** START **
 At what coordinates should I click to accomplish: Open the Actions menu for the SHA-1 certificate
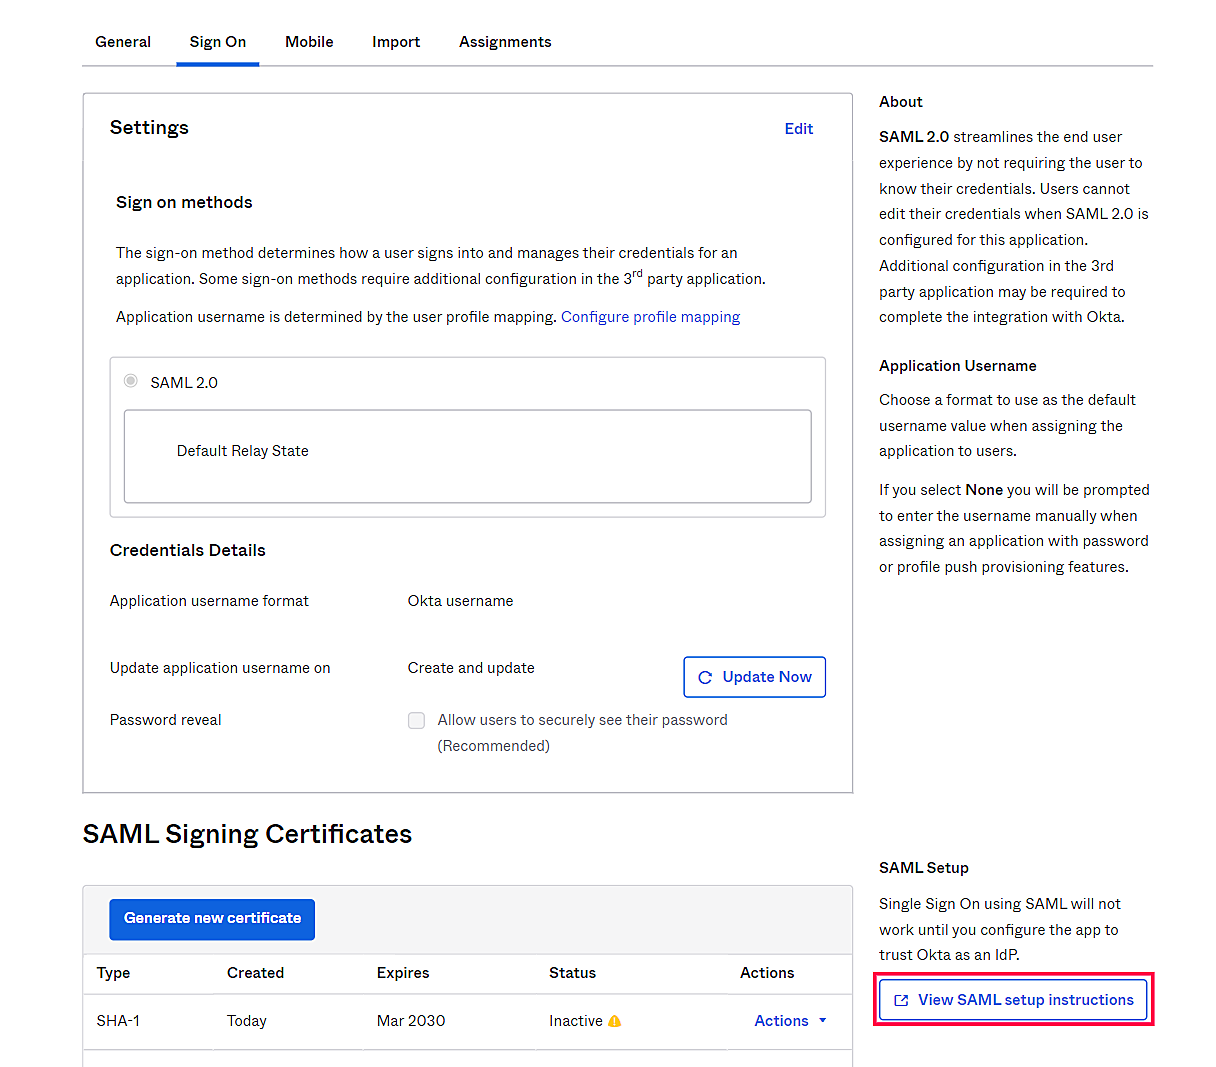pos(790,1021)
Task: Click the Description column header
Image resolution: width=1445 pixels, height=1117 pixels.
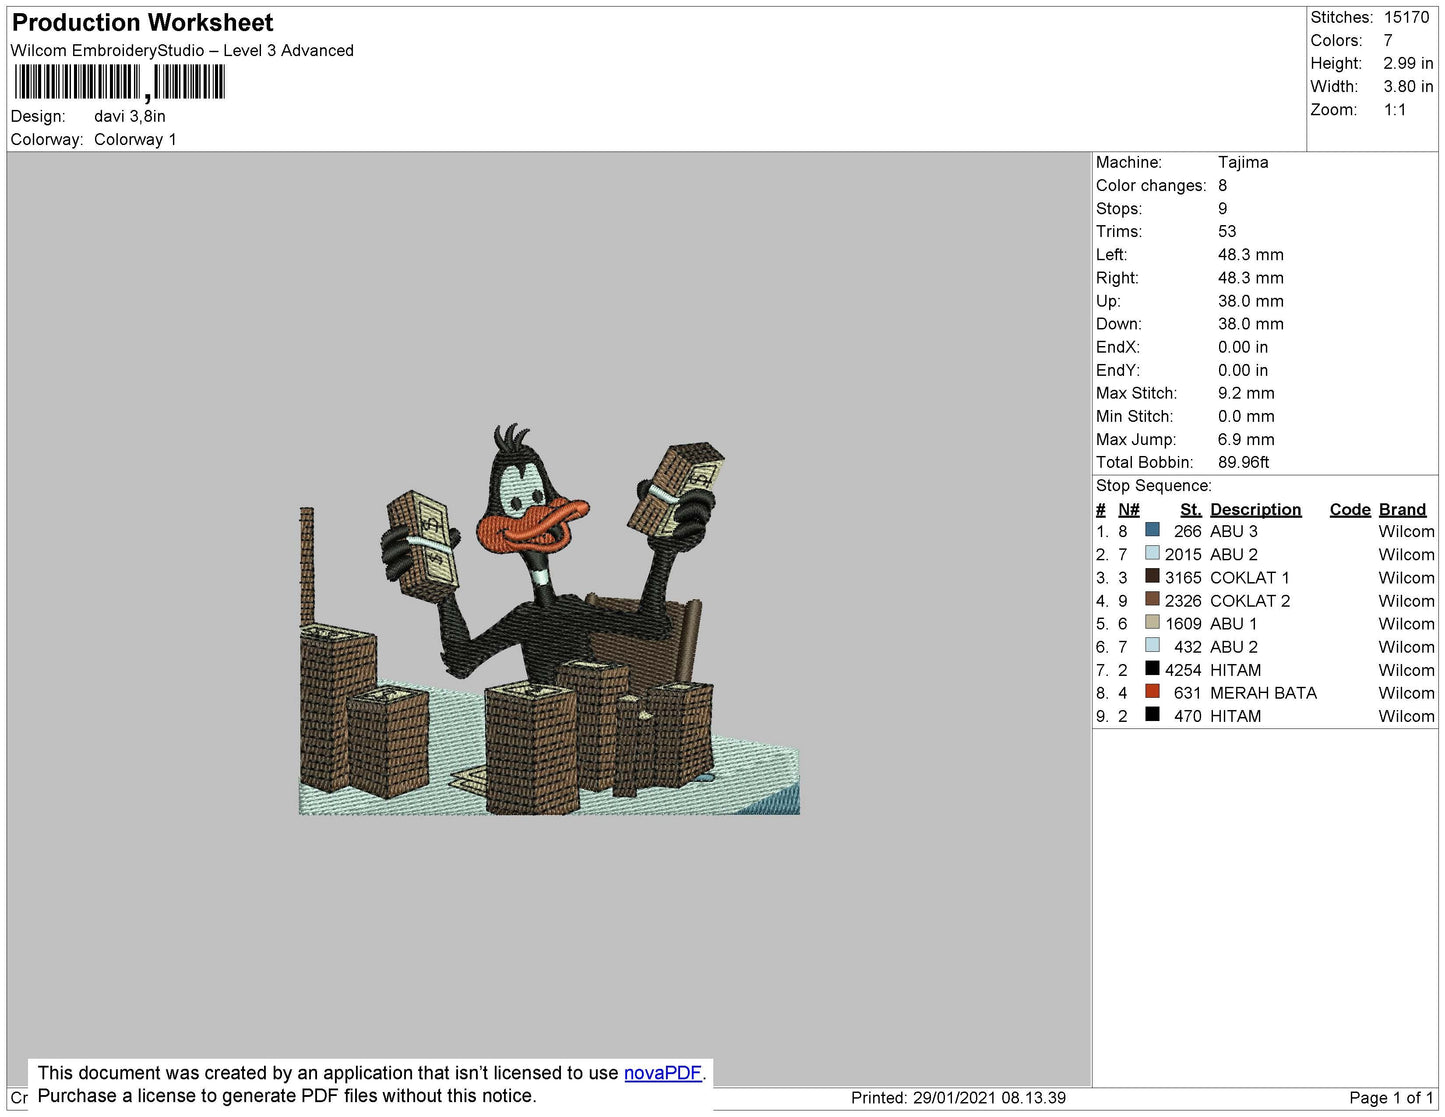Action: [x=1256, y=510]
** END **
Please rewrite every line of the records above, keeping all their wording but shifting each coordinate in the answers by -21. Leave the pictures out.

 At what coordinates should I click to accomplish: Open the Actions menu for the SHA-1 certificate
pos(769,1000)
Task: Click the Description column header
Image resolution: width=1445 pixels, height=1117 pixels.
Action: [x=1235, y=489]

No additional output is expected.